Toutefois, la naturalisation peut être accordée à
l'enfant mineur resté étranger bien que l'un de ses
parents ait acquis la nationalité française s'il
justifie avoir résidé en France avec ce parent durant
les cinq années précédant le dépôt de la demande.
Article 21-23
Nul ne peut être naturalisé s'il
n'est pas de bonnes vie et moeurs ou s'il a fait l'objet
de l'une des condamnations visées à l'article 21-27 du
présent code.
Les condamnations prononcées à l'étranger pourront
toutefois ne pas être prises en considération ; en ce
cas, le décret prononçant la naturalisation ne pourra
être pris qu'après avis conforme du Conseil d'Etat.
Article 21-24
(Loi nº 2003-1119 du 26 novembre 2003 art. 68
Journal Officiel du 27 novembre 2003)
Nul ne peut être naturalisé s'il ne justifie de son
assimilation à la communauté française, notamment par
une connaissance suffisante, selon sa condition, de la
langue française et des droits et devoirs conférés par
la nationalité française.
Article 21-24-1
(inséré par Loi nº 2003-1119 du 26 novembre
2003 art. 69 Journal Officiel du 27 novembre 2003)
La condition de connaissance de la langue française
ne s'applique pas aux réfugiés politiques et apatrides
résidant régulièrement et habituellement en France
depuis quinze années au moins et âgés de plus de
soixante-dix ans.
Article 21-25
Les conditions dans lesquelles
s'effectuera le contrôle de l'assimilation et de l'état
de santé de l'étranger en instance de naturalisation
seront fixées par décret.
Article 21-25-1
(Loi nº 98-170 du 16 mars 1998 art. 15
Journal Officiel du 17 mars 1998 en vigueur le 1er
septembre 1998)
(Loi nº 2006-911 du 24 juillet 2006 art. 84 Journal Officiel du
25 juillet 2006)
La réponse de l'autorité publique à une demande
d'acquisition de la nationalité française par
naturalisation doit intervenir au plus tard dix-huit
mois à compter de la remise de toutes les pièces
nécessaires à la constitution d'un dossier complet
contre laquelle un récépissé est délivré immédiatement.

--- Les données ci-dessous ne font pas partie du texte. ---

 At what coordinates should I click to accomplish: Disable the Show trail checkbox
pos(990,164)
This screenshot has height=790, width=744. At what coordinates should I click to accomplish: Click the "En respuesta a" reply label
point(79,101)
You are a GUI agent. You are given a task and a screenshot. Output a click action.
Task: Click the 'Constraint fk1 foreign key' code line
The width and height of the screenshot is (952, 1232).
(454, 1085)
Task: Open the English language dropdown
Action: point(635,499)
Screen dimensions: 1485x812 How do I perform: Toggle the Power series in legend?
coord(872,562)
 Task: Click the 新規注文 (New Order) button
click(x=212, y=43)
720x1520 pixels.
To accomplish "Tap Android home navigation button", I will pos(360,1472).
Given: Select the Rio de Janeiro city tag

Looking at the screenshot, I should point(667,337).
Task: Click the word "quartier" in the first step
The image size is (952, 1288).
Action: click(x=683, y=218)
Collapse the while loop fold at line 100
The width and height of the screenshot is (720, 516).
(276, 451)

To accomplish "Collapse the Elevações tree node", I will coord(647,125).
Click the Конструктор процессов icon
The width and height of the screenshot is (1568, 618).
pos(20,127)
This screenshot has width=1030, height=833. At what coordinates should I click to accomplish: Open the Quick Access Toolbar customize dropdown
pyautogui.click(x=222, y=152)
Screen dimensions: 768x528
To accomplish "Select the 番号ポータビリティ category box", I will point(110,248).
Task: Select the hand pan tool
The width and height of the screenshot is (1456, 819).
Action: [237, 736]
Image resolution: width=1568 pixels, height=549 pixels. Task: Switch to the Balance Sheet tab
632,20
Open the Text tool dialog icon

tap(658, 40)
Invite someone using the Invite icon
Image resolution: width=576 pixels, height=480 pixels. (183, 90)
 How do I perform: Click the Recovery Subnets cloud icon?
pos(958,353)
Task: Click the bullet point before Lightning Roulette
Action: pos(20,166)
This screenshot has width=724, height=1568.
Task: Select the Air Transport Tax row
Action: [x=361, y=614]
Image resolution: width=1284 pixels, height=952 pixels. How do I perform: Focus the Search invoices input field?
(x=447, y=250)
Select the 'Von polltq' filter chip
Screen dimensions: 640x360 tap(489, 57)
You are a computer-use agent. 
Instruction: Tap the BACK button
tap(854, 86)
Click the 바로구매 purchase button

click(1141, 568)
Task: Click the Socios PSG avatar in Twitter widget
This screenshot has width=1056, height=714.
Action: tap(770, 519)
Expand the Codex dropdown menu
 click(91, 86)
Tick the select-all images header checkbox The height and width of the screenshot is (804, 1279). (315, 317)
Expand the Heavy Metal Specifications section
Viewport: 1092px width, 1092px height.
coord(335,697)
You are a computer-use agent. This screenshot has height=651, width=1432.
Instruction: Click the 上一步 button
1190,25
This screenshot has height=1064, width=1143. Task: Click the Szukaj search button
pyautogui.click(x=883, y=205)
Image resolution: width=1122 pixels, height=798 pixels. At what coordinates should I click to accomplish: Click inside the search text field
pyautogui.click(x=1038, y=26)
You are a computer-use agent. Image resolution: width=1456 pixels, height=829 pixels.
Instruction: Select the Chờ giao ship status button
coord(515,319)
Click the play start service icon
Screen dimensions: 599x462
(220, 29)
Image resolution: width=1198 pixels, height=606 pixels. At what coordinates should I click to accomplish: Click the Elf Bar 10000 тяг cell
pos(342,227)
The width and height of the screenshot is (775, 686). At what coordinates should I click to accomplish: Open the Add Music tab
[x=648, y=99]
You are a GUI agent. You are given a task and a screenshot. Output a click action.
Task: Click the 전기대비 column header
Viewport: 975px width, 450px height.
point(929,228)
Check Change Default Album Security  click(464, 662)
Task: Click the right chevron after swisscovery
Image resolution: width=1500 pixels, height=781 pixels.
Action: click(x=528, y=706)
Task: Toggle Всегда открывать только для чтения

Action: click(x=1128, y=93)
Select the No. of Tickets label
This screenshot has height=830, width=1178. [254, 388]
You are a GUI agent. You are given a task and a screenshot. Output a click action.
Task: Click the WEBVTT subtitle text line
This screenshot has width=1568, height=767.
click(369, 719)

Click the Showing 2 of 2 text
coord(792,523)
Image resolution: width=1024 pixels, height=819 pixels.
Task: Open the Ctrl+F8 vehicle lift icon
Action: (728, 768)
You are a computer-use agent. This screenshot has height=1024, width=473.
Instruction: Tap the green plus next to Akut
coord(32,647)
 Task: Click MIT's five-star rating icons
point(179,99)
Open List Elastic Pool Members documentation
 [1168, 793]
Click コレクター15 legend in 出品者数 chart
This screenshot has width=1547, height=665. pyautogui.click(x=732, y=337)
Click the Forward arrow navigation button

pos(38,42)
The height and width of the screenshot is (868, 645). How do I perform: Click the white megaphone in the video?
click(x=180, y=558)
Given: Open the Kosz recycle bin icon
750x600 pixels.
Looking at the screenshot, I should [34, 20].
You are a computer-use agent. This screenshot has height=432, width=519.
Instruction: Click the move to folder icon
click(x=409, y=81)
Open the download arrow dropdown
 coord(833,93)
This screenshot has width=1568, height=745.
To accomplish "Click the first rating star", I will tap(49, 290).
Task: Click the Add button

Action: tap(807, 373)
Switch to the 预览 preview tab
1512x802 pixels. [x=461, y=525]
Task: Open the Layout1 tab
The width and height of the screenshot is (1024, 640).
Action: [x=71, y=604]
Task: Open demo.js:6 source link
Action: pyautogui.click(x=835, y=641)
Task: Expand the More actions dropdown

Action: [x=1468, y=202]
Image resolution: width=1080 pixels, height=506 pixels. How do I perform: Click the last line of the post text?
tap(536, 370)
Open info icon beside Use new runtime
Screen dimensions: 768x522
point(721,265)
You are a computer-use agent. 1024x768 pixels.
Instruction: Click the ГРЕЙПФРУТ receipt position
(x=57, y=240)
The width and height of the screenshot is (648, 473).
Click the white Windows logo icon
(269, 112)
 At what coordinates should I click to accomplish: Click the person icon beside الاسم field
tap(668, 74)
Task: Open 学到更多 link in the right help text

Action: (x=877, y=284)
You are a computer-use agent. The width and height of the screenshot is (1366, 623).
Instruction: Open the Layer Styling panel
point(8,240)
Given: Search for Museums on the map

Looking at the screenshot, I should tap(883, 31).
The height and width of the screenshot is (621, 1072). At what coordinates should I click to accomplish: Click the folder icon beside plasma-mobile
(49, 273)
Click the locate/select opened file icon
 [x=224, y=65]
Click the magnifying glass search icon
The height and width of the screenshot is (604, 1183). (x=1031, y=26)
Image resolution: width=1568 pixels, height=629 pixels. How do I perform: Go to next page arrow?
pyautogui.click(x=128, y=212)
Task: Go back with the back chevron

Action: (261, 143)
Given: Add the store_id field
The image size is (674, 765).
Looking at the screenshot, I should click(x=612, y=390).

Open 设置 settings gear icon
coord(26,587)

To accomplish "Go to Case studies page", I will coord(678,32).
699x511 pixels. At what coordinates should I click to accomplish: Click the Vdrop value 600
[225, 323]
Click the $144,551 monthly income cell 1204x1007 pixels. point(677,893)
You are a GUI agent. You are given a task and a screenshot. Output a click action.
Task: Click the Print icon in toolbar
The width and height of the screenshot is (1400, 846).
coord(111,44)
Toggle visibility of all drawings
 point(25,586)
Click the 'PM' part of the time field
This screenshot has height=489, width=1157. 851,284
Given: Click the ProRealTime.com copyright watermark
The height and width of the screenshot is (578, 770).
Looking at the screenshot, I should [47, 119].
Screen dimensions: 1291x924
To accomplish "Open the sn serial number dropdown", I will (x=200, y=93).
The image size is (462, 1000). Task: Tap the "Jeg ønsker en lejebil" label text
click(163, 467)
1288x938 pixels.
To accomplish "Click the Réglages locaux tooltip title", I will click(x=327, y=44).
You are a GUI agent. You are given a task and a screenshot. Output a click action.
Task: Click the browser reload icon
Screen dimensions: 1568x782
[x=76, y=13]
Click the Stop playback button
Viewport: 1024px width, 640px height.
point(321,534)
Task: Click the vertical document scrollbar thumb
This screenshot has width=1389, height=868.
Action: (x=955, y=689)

Le délai visé au premier alinéa est réduit à douze
mois lorsque l'étranger en instance de naturalisation
justifie avoir en France sa résidence habituelle depuis
une période d'au moins dix ans au jour de cette remise.
Les délais précités peuvent être prolongés une fois,
par décision motivée, pour une période de trois mois.